U-index: A Universal Indexing Framework for Matching Long Patterns
Lorraine A. K. Ayad, Gabriele Fici, Ragnar Groot Koerkamp, Grigorios Loukides, Rob Patro, Giulio Ermanno Pibiri, Solon P. Pissis
TL;DR
This work introduces the U-index, a universal, sketch-based framework for long-pattern text indexing that places a lightweight sketch of the text atop the original data and builds an index on that sketch. By sketching both the text and queries with minimizers (or other locally consistent sketches) and then verifying candidate matches in the original text, the approach enables fast construction and substantially reduced index size while preserving competitive query performance for long patterns ($m\ge\ell$). The framework is agnostic to the underlying index on the sketch (e.g., suffix array, FM-index), and provides formal performance guarantees that relate construction time and space to the sketch size $z$ and a tunable parameter $\tau$ for encoding the sketch.
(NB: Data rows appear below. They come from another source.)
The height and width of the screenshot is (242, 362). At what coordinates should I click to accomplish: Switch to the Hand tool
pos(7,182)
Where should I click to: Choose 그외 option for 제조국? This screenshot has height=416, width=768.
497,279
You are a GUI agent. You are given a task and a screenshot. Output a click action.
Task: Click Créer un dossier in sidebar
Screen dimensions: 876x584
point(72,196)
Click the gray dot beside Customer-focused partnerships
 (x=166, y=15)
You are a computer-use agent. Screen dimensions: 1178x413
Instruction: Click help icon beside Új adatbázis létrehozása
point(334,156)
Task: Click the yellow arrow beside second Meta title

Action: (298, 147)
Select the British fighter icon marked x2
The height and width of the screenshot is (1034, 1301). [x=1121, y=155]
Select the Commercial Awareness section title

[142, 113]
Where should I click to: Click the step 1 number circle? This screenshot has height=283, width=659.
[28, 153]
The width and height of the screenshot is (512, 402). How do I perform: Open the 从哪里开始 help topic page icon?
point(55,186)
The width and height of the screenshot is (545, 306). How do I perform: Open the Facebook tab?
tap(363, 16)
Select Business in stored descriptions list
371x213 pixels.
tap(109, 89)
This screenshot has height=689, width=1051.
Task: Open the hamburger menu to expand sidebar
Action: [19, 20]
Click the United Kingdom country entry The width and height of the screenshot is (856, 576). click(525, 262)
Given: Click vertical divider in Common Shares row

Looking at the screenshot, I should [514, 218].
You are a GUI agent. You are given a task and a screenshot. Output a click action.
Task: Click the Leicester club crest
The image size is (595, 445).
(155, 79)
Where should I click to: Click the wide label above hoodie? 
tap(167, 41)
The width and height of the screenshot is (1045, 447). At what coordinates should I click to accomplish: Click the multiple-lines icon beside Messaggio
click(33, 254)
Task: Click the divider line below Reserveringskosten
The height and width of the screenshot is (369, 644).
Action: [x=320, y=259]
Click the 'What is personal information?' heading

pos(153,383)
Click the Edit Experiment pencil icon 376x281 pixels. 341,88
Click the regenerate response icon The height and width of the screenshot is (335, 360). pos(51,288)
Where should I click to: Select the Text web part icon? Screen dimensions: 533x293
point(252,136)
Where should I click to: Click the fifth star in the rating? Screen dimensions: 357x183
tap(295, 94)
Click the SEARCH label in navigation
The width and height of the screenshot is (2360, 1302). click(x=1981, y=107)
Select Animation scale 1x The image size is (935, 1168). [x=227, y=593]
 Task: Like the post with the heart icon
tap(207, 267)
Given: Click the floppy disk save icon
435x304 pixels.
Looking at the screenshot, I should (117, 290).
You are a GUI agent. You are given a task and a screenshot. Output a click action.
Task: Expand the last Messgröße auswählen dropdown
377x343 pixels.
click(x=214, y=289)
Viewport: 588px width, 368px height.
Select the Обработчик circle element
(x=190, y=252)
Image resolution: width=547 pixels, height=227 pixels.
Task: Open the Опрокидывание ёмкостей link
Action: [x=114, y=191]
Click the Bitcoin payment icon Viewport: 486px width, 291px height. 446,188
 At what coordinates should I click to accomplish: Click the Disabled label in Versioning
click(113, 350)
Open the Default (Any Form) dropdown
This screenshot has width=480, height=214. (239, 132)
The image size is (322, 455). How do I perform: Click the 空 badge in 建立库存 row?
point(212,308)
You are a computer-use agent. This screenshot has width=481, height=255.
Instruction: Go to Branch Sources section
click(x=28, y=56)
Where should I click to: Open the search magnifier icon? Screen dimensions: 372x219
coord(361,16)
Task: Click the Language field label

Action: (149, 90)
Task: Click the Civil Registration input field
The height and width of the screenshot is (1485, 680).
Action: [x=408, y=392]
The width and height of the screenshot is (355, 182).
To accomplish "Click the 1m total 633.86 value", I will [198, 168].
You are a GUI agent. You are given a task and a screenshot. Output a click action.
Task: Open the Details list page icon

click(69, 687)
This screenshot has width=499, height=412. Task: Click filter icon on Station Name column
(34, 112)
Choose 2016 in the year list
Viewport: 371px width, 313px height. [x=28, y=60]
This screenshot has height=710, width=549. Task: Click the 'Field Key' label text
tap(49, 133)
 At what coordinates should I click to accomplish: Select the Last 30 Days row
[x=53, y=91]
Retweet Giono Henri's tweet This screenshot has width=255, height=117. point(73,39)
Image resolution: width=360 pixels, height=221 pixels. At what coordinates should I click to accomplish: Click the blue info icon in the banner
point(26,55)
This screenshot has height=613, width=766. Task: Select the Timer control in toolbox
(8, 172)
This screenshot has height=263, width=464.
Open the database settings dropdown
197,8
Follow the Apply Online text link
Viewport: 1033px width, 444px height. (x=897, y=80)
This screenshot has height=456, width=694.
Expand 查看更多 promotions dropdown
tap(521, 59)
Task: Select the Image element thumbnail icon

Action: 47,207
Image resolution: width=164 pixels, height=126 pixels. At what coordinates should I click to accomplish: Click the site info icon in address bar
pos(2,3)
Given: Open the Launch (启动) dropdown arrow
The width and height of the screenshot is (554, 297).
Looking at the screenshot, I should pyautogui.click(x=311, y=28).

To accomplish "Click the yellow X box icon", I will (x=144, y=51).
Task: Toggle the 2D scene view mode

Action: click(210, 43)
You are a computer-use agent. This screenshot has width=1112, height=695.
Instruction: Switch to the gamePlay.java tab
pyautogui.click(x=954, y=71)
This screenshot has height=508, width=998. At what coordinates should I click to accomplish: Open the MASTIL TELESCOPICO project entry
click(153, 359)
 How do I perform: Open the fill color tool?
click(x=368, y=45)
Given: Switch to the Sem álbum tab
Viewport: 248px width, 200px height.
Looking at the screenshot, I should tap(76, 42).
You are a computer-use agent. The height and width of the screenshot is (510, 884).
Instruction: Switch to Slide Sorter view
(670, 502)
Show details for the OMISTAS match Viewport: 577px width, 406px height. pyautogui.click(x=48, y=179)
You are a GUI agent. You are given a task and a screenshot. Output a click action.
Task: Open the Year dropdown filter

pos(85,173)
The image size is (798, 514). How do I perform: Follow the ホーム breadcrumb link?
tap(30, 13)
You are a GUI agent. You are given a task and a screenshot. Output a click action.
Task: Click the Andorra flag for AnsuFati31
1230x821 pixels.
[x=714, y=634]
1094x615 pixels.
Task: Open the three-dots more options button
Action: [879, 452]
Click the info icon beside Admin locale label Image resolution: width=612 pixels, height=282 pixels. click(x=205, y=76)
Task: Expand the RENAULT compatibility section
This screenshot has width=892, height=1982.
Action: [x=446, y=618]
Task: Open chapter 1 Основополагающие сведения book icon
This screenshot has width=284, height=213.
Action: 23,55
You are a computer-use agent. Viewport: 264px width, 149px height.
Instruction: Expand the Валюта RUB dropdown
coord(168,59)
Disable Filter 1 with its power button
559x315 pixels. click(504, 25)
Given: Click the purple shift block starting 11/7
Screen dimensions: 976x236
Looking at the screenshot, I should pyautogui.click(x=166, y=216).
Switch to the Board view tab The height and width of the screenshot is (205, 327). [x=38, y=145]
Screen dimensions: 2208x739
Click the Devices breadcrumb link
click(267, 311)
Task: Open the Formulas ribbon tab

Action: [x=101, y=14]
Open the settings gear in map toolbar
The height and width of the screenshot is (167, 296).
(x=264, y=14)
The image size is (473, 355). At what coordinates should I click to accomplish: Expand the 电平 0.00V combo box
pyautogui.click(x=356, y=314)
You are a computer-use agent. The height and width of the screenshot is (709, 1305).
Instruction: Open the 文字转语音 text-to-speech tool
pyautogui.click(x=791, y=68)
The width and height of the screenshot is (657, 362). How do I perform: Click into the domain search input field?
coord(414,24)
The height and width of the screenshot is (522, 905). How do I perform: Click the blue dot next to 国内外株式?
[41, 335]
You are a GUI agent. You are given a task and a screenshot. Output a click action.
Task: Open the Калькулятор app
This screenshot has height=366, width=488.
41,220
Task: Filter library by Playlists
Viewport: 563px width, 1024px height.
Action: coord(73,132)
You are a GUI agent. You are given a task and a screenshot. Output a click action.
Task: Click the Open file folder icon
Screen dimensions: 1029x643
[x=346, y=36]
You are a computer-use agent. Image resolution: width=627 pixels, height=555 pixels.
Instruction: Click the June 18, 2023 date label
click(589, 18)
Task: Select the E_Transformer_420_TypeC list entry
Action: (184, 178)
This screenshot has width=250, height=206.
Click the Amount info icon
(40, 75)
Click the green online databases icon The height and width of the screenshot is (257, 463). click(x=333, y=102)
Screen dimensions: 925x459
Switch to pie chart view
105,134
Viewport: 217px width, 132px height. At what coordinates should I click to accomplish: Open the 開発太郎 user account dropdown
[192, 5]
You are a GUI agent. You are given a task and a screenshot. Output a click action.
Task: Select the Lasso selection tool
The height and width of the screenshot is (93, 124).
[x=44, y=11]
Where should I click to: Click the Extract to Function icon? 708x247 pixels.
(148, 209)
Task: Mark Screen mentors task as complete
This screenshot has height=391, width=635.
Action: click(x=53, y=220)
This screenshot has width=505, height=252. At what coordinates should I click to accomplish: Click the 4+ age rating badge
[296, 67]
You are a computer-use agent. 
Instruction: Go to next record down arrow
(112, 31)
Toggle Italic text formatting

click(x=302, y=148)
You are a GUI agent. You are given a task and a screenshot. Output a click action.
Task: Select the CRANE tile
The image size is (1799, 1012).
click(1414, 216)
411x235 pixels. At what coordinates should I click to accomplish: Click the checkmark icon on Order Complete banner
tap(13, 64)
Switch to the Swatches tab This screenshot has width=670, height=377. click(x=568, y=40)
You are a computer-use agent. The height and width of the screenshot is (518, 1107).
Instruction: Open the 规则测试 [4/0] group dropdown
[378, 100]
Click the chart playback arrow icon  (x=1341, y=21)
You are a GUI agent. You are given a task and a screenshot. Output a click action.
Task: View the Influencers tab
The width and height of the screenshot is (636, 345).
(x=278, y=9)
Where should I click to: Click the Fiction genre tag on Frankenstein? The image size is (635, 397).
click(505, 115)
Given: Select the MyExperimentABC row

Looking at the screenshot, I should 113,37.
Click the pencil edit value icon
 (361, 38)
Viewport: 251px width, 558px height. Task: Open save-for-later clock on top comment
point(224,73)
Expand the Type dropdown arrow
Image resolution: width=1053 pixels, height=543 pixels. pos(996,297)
Experimental results demonstrate substantial space and construction-time benefits over traditional indexes on DNA, protein, and English corpora, with practical effectiveness highlighted by long-read mapping experiments in computational biology. The work suggests that sketch-based universal indexes are promising where queries are long and datasets are large, offering a flexible, modular path to scalable text search.
Abstract
Text indexing is a fundamental and well-studied problem. Classic solutions either replace the original text with a compressed representation, e.g., the FM-index and its variants, or keep it uncompressed but attach some redundancy - an index - to accelerate matching. The former solutions thus retain excellent compressed space, but are slow in practice. The latter approaches, like the suffix array, instead sacrifice space for speed. We show that efficient text indexing can be achieved using just a small extra space on top of the original text, provided that the query patterns are sufficiently long. More specifically, we develop a new indexing paradigm in which a sketch of a query pattern is first matched against a sketch of the text. Once candidate matches are retrieved, they are verified using the original text. This paradigm is thus universal in the sense that it allows us to use any solution to index the sketched text, like a suffix array, FM-index, or r-index. We explore both the theory and the practice of this universal framework. With an extensive experimental analysis, we show that, surprisingly, universal indexes can be constructed much faster than their unsketched counterparts and take a fraction of the space, as a direct consequence of (i) having a lower bound on the length of patterns and (ii) working in sketch space. Furthermore, these data structures have the potential of retaining or even improving query time, because matching against the sketched text is faster and verifying candidates can be theoretically done in constant time per occurrence (or, in practice, by short and cache-friendly scans of the text). Finally, we discuss some important applications of this novel indexing paradigm to computational biology. We hypothesize that such indexes will be particularly effective when the queries are sufficiently long, and so demonstrate applications in long-read mapping.